**YOUR OBJECTIVE**
Each line with the string "agent" is to be copied from the records below.

**Stored items**

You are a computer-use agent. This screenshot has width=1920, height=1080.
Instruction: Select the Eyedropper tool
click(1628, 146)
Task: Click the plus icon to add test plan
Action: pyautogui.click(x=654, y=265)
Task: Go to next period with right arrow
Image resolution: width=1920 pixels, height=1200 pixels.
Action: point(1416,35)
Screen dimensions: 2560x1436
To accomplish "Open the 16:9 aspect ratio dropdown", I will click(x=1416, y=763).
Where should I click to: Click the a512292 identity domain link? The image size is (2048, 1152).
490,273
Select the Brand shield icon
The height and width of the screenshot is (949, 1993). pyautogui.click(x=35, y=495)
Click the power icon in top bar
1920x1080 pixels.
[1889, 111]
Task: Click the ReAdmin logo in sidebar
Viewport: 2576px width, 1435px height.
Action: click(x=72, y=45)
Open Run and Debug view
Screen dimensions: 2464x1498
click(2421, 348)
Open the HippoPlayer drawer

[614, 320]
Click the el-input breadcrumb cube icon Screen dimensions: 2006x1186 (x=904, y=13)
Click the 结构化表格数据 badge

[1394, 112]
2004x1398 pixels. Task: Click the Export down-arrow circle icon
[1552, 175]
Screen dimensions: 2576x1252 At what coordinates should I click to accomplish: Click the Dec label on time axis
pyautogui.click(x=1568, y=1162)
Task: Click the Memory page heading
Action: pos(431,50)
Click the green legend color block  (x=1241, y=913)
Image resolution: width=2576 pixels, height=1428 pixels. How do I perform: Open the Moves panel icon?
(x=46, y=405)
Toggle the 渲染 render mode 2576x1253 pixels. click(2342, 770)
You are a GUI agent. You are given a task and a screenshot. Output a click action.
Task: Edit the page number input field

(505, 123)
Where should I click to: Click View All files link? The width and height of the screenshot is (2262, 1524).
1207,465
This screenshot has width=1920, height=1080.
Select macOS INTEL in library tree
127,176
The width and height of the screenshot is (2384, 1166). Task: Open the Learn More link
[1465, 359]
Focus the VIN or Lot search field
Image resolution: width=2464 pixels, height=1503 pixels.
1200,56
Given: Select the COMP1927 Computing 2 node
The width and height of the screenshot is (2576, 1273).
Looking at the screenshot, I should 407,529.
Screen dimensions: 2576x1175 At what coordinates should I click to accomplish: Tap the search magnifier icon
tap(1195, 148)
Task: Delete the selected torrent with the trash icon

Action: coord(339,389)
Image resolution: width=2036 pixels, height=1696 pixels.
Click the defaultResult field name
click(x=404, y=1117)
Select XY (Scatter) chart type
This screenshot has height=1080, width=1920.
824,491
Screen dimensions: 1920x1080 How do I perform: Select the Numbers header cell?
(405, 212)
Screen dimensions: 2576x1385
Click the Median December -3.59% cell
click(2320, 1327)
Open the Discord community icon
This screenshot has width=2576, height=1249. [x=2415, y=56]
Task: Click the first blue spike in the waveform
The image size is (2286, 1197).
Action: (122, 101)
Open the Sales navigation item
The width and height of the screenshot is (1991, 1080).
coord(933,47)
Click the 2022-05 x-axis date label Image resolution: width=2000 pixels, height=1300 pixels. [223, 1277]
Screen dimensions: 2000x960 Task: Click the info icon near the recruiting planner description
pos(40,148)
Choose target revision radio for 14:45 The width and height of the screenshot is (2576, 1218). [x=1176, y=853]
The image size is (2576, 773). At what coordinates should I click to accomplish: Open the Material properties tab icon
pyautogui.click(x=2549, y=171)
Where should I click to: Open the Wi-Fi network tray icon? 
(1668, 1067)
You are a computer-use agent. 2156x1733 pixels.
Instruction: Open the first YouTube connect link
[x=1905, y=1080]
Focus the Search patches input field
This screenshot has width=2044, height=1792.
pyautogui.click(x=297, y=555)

**PROBLEM SOLUTION**
You are a computer-use agent. This screenshot has width=1920, height=1080.
You are a GUI agent. You are given a task and a screenshot. Output a click action.
You are a computer-use agent. 2156x1733 pixels.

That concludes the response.